_GIVEN PASSAGE:_

STAGE 41 – WARTON TO MORECAMBE
8.25 miles – 3 hours walk.
274 feet climbed – highest point 63 feet – trig point near Red Bank Farm
Great views across Morecambe Bay as we follow the Lancashire Coastal Way all into the town with its name. This seaside resort is full of surprises with a very modern front, some great architecture, especially of the Art Deco style, and unparalleled views across to the Lake District.
A map of Stage 41 can be found below courtesy of Ordnance Survey maps. You can subscribe yourself using this link, https://osmaps.ordnancesurvey.co.uk, which will enable you to import the GPX file which can be downloaded below.
Download file for GPS
To download the GPX file for this Stage click on the link above.
From the Church continue along Main Street down the hill, around the bend and then out of the centre of the village. There are some old properties initially, some dating from the 17th century, but then the more recent expansion of the village can be seen. After a section of road with no footpath, the main road bends around to the left but please cross the road and continue along Sand Lane, which bears off to the right.
After a few hundred meters the road bends through ninety degrees right but please carry straight on past the house on your right and then over the railway – the west Coast mainline again. If you look down the tracks to the SE you will see what were once extensive sidings – Carnforth was a major railway hub in its time! It is perhaps most famous for that scene in David Lean’s 1945 film “Brief Encounter”, when Celia Johnson and Trevor Howard parted in the Refreshment Room accompanied by piano music from Rachmaninoff. The Station was renovated and reopened as a Heritage Centre in 2003.
Immediately after crossing the railway turn left and continue parallel to the railway. At the end of this lane cross over the River Keer (do you remember Rennie’s aquaduct near Capernwray?) on to Shore Road. Turn right and follow the road for about half a mile. Just after an S bend in the road and just before the road turns left and heads back in land look out for the fence with a stile on your right and use this to access the river bank which follows the River Keer into Morecambe bay.
The directions for the remainder of the Stage are straight forward – continue along the shoreline until you reach the main A5105 road into Morecambe.
The only exception is when you get to Red Bank Farm, when the route heads through the farm buildings and over a small hillock past a trig point with a height of 21m!! However, you can just continue along the shoreline at this point if you wish.
Shortly after this you come to a gravelled car park with white stones marking its perimeter. Just a little further on, opposite Shorefield caravan park, you can join another road called The Shore, which leads away from this car park and which gives you a temporary respite from walking on the sometimes pebbly beaches. This road, with its parking facing out to sea, leads to a level crossing and pedestrian bridge over the railway. However, keep on this side of the railway and return to the shoreline and continue south. The path then bears right and then you enter the car park of building occupied by a gym. Use the access road to find the main A5105 – Coastal Road opposite Morecambe golf course.
The remaining two and a half miles of the Stage are on the footpath of the main road, which follows the shoreline in a westerly direction to the iconic arc shaped art deco Midland Hotel. In front of the hotel is the Stone Jetty and the Stage ends by the lighthouse at the very end of the jetty with its fabulous views.

_WRITTEN EXERCISE 1:_ Please render the entries as a JSON list of strings, one string per line, with blank lines left out. Begin at the first line of the entries and stop after the line that contains "Pricing (655, 476)".
The Stage 41 walk description and the entries are unrelated to each other.

[Dataset excerpt]
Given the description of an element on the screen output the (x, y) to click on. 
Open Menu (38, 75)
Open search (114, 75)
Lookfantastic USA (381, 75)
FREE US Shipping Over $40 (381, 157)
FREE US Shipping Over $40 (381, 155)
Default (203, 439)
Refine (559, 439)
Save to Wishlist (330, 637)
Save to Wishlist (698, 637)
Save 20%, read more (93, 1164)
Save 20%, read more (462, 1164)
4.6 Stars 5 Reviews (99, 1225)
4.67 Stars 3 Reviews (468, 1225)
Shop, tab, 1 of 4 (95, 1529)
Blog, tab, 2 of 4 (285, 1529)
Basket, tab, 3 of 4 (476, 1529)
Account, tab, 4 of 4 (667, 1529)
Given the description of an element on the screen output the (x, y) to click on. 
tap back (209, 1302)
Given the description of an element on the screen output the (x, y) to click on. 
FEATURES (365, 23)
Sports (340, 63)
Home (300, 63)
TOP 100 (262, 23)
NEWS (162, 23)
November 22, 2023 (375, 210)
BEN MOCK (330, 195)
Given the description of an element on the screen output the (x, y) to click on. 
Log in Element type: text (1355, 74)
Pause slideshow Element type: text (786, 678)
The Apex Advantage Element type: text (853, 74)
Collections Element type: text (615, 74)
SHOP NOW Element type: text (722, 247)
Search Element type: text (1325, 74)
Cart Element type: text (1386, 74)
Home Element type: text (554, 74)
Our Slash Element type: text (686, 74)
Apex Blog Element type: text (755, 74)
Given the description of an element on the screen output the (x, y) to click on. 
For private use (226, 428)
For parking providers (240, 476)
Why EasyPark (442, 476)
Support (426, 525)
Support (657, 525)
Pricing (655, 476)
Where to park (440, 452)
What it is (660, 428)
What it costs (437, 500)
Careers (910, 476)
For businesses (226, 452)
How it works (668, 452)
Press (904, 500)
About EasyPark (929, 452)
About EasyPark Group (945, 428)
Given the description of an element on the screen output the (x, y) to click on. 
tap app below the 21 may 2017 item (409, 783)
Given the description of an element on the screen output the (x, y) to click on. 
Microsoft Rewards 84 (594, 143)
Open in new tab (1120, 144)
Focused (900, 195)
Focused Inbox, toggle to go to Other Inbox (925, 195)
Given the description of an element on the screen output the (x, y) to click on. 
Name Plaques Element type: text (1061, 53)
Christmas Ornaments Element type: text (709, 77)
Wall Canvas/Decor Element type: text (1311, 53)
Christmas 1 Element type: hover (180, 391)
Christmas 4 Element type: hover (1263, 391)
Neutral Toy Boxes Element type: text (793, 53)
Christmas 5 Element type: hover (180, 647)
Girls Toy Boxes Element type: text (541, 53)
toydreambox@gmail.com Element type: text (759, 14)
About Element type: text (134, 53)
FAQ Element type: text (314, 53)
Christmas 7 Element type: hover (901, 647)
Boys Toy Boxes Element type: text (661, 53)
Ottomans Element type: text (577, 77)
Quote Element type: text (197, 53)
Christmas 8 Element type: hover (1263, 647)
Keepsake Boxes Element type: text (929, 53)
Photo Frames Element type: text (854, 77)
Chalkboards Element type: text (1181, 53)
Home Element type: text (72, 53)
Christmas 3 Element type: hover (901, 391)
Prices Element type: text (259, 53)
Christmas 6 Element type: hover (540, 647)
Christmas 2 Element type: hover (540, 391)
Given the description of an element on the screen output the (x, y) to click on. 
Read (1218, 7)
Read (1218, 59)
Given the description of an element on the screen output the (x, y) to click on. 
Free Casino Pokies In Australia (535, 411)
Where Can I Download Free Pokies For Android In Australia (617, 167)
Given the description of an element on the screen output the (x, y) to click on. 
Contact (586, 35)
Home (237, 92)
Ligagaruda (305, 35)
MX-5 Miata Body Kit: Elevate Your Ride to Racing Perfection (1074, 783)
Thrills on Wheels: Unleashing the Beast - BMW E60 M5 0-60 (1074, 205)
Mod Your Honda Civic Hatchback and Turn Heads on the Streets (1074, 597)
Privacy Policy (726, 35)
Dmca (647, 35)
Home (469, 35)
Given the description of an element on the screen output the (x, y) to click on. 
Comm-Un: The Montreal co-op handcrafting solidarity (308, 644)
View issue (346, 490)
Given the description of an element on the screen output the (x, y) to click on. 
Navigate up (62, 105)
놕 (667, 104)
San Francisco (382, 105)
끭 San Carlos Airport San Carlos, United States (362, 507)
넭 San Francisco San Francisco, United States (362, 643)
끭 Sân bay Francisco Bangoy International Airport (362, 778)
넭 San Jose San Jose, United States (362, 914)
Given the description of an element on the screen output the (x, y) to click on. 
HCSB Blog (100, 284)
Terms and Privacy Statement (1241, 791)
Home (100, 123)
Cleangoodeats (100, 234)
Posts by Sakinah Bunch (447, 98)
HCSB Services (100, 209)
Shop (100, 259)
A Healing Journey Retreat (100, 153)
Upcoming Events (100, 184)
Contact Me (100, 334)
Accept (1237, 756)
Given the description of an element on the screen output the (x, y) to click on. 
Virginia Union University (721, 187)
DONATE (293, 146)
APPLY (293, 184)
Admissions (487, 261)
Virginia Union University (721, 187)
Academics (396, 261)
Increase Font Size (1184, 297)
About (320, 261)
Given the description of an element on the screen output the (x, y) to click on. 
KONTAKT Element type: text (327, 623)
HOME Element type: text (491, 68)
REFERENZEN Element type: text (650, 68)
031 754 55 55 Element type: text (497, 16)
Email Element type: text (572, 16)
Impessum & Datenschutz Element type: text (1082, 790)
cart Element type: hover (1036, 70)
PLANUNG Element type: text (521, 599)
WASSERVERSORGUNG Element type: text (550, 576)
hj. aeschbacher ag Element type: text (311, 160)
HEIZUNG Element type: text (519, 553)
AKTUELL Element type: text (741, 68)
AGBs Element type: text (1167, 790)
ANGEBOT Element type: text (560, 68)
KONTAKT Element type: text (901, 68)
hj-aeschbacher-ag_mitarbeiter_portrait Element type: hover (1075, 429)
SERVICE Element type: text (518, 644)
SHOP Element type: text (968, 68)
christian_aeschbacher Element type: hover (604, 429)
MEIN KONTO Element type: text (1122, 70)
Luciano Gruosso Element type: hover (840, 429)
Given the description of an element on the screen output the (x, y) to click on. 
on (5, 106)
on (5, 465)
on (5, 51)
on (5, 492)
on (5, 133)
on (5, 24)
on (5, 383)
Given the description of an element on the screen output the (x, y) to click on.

_WRITTEN EXERCISE 2:_ Quote the Stage 41 walk description word for word, beginning at the words "Immediately after crossing" and stopping after the words "if you wish.".

_COMPLETE OUTPUT 1:_
[
  "Given the description of an element on the screen output the (x, y) to click on. ",
  "Open Menu (38, 75)",
  "Open search (114, 75)",
  "Lookfantastic USA (381, 75)",
  "FREE US Shipping Over $40 (381, 157)",
  "FREE US Shipping Over $40 (381, 155)",
  "Default (203, 439)",
  "Refine (559, 439)",
  "Save to Wishlist (330, 637)",
  "Save to Wishlist (698, 637)",
  "Save 20%, read more (93, 1164)",
  "Save 20%, read more (462, 1164)",
  "4.6 Stars 5 Reviews (99, 1225)",
  "4.67 Stars 3 Reviews (468, 1225)",
  "Shop, tab, 1 of 4 (95, 1529)",
  "Blog, tab, 2 of 4 (285, 1529)",
  "Basket, tab, 3 of 4 (476, 1529)",
  "Account, tab, 4 of 4 (667, 1529)",
  "Given the description of an element on the screen output the (x, y) to click on. ",
  "tap back (209, 1302)",
  "Given the description of an element on the screen output the (x, y) to click on. ",
  "FEATURES (365, 23)",
  "Sports (340, 63)",
  "Home (300, 63)",
  "TOP 100 (262, 23)",
  "NEWS (162, 23)",
  "November 22, 2023 (375, 210)",
  "BEN MOCK (330, 195)",
  "Given the description of an element on the screen output the (x, y) to click on. ",
  "Log in Element type: text (1355, 74)",
  "Pause slideshow Element type: text (786, 678)",
  "The Apex Advantage Element type: text (853, 74)",
  "Collections Element type: text (615, 74)",
  "SHOP NOW Element type: text (722, 247)",
  "Search Element type: text (1325, 74)",
  "Cart Element type: text (1386, 74)",
  "Home Element type: text (554, 74)",
  "Our Slash Element type: text (686, 74)",
  "Apex Blog Element type: text (755, 74)",
  "Given the description of an element on the screen output the (x, y) to click on. ",
  "For private use (226, 428)",
  "For parking providers (240, 476)",
  "Why EasyPark (442, 476)",
  "Support (426, 525)",
  "Support (657, 525)",
  "Pricing (655, 476)"
]

_COMPLETE OUTPUT 2:_
Immediately after crossing the railway turn left and continue parallel to the railway. At the end of this lane cross over the River Keer (do you remember Rennie’s aquaduct near Capernwray?) on to Shore Road. Turn right and follow the road for about half a mile. Just after an S bend in the road and just before the road turns left and heads back in land look out for the fence with a stile on your right and use this to access the river bank which follows the River Keer into Morecambe bay.
The directions for the remainder of the Stage are straight forward – continue along the shoreline until you reach the main A5105 road into Morecambe.
The only exception is when you get to Red Bank Farm, when the route heads through the farm buildings and over a small hillock past a trig point with a height of 21m!! However, you can just continue along the shoreline at this point if you wish.